ItsEcholot avatar Sep 07 '22 12:09 ItsEcholot

I'm hesitant to add the 4xx range since, you're right, this should be a client error. But some on launch building onepage applications might return 404 while the index.html isn't built yet (as an example dashy comes to mind), since the nginx/apache webserver is already running. Also 2xx codes like 204 (No Content) should probably not lead to success?

So I think the following: 100-199, 200, 201, 300-399, 401

I wasn't considering this so definitively extending to all the 4XX codes is a "no go". With respect to the next comment, not all docker containers implement health checks as well as not all applications implement API to check the health of the service. Whatever of the two solution is chosen there will be a drawback. Personally I'd vote for using the HEALTHCHECK functionality in docker.

As a quick fix I'd currently keep the codes you mentioned before and continue the discussion/feature request to see which is the best long term approach.
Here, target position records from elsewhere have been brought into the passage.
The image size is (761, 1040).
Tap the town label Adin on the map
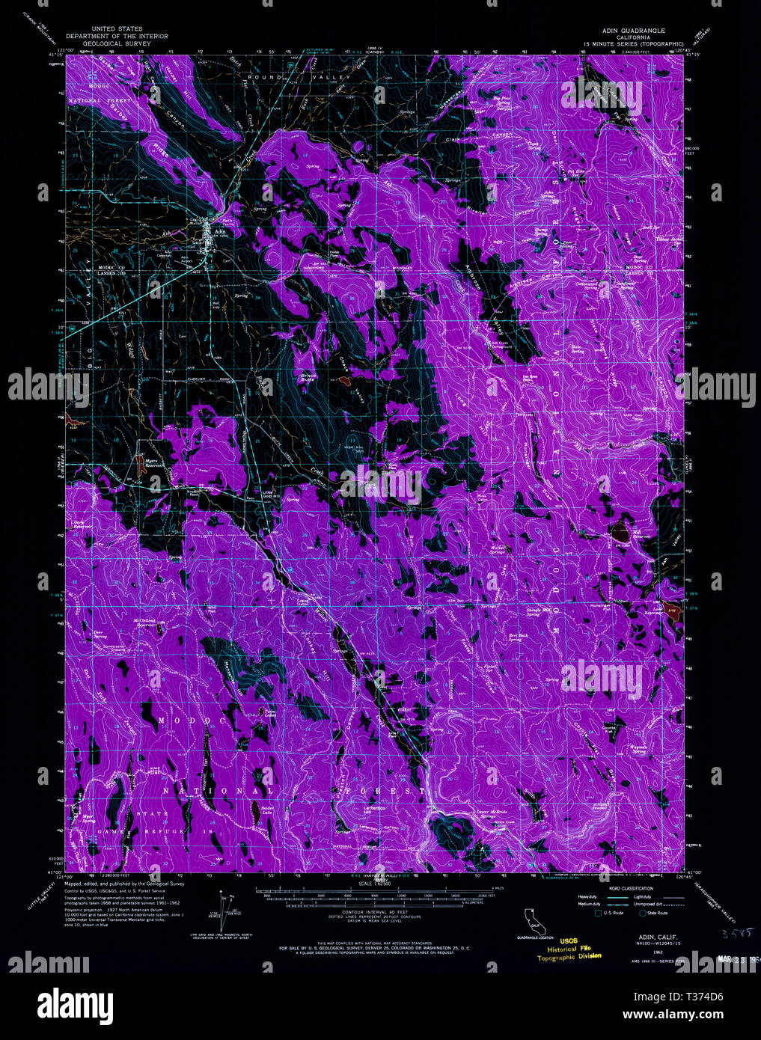click(x=219, y=231)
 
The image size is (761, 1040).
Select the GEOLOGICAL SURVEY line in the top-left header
click(x=117, y=43)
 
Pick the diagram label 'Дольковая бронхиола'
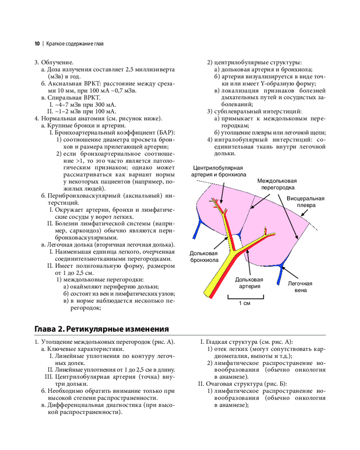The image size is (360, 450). click(204, 256)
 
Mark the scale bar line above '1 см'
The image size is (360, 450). click(243, 297)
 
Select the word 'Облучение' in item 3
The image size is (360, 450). click(57, 63)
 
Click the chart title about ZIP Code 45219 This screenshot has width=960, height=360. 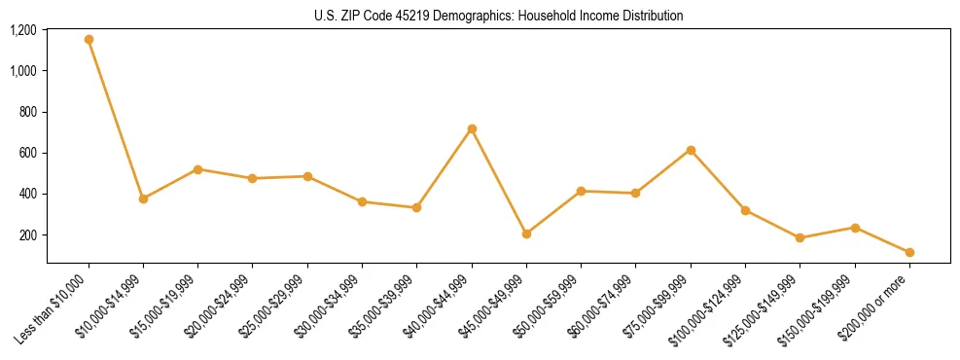(x=498, y=16)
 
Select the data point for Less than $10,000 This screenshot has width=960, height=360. (x=89, y=40)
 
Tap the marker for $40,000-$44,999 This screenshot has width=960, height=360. (x=472, y=128)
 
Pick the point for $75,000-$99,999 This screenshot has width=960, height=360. (x=691, y=150)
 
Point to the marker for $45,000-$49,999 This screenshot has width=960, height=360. (x=526, y=234)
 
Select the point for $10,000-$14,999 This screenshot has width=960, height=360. (x=143, y=198)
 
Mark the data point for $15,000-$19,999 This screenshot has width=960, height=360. (x=197, y=169)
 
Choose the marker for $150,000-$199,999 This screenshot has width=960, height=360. (x=855, y=228)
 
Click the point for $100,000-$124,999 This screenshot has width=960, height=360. (x=745, y=210)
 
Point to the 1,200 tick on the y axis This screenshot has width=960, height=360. (x=23, y=30)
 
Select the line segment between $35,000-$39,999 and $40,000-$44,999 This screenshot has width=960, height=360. (x=444, y=167)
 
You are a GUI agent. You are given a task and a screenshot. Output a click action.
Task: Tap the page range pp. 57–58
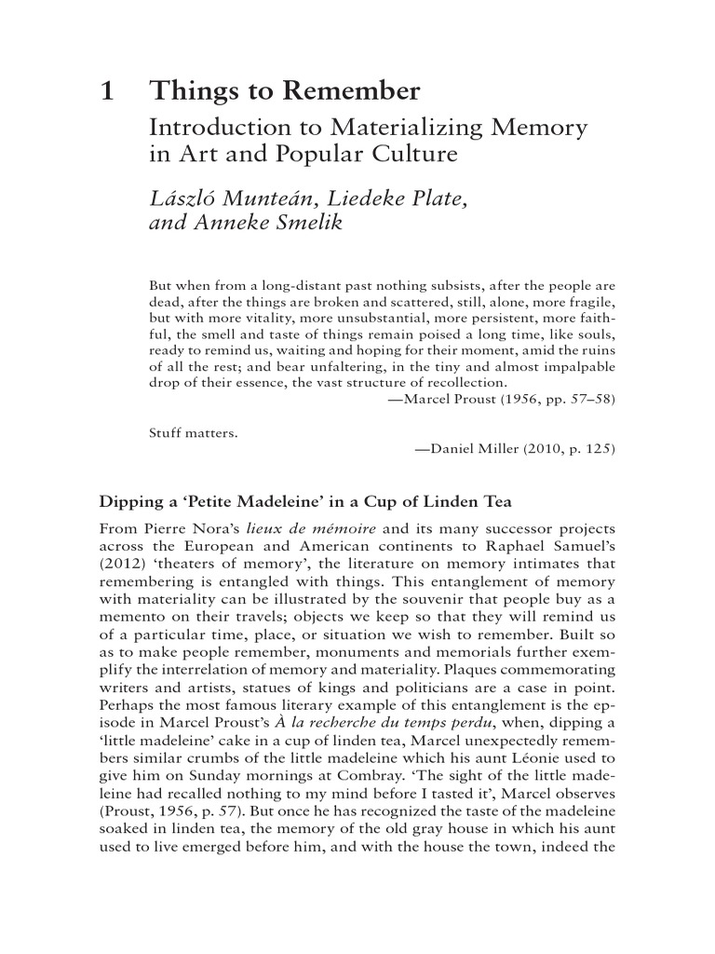573,399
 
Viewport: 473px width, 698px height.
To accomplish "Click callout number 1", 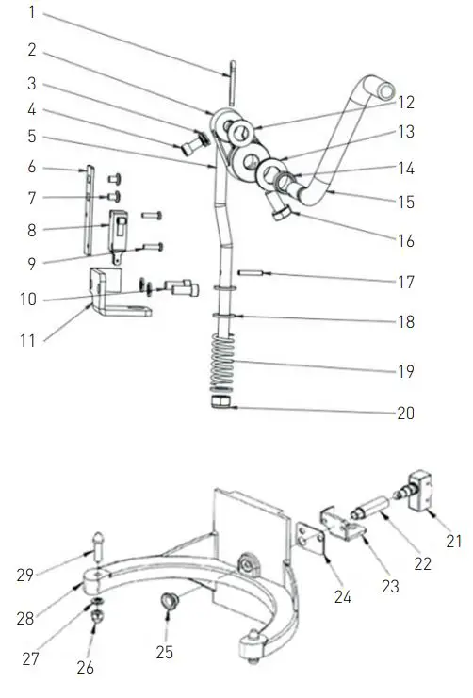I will [x=31, y=12].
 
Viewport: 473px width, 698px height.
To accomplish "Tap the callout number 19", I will [x=406, y=371].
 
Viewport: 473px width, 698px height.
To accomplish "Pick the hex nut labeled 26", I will [x=98, y=617].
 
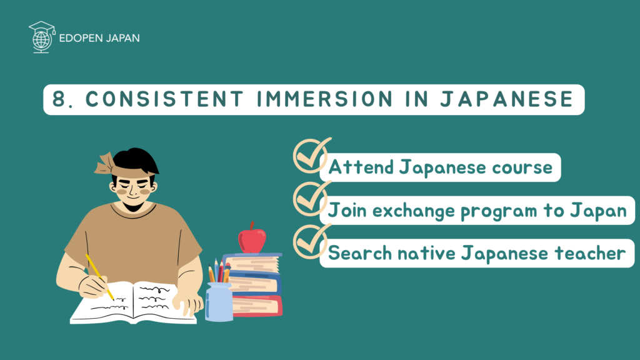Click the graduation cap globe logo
tap(42, 37)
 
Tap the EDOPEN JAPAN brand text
tap(99, 38)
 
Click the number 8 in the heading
tap(59, 99)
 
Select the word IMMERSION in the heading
tap(324, 99)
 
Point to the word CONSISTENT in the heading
tap(164, 99)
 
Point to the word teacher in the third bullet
tap(590, 253)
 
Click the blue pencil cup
tap(219, 302)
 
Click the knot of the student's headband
tap(105, 163)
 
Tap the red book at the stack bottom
tap(257, 306)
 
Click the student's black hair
tap(135, 161)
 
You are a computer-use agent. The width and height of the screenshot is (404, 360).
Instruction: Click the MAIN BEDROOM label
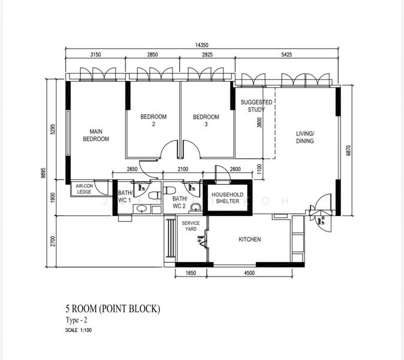96,135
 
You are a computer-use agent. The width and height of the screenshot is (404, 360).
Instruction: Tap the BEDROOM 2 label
153,120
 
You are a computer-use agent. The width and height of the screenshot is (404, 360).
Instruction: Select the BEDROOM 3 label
206,120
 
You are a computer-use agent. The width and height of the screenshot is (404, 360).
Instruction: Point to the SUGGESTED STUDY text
256,106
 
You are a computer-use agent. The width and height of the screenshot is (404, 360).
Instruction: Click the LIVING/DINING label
305,137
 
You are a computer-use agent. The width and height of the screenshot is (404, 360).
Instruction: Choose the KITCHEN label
250,239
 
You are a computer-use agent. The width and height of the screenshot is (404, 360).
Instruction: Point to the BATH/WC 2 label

kn-f avatar Sep 07 '22 13:09 kn-f

I am also affected by the following check.

https://github.com/ItsEcholot/ContainerNursery/blob/97b329c6d2f3886967dec2093a1369556104f69c/src/ProxyHost.ts#L154

In my case the check fails because some headers are missing for the request here:

https://github.com/ItsEcholot/ContainerNursery/blob/97b329c6d2f3886967dec2093a1369556104f69c/src/ProxyHost.ts#L144

Would it be possible to expose a boolean flag to skip this additional verification and just proxy the request, like useHttpProbeCheck set to false? Or maybe another integer called treatHealthyAfterNSeconds or something similar that assumes the container is healthy if after n seconds no errors occurred.

nopper avatar Jan 02 '23 17:01 nopper

@nopper Would this be fixed in your case if we added a config to choose between GET and HEAD requests?

ItsEcholot avatar Jul 21 '23 11:07 ItsEcholot

I think it might, but not sure I'll have the time to check this to be honest. I moved away from containernursery and now I simply use grafana monitoring to identify and kill idle containers. For restarting I have a catch-all route in traefik that triggers a script for restarting the interested container.

nopper avatar Jul 21 '23 12:07 nopper

Thanks for the feedback. In that case I will close here for the time being. Please feel free to reopen / create a new one if needed.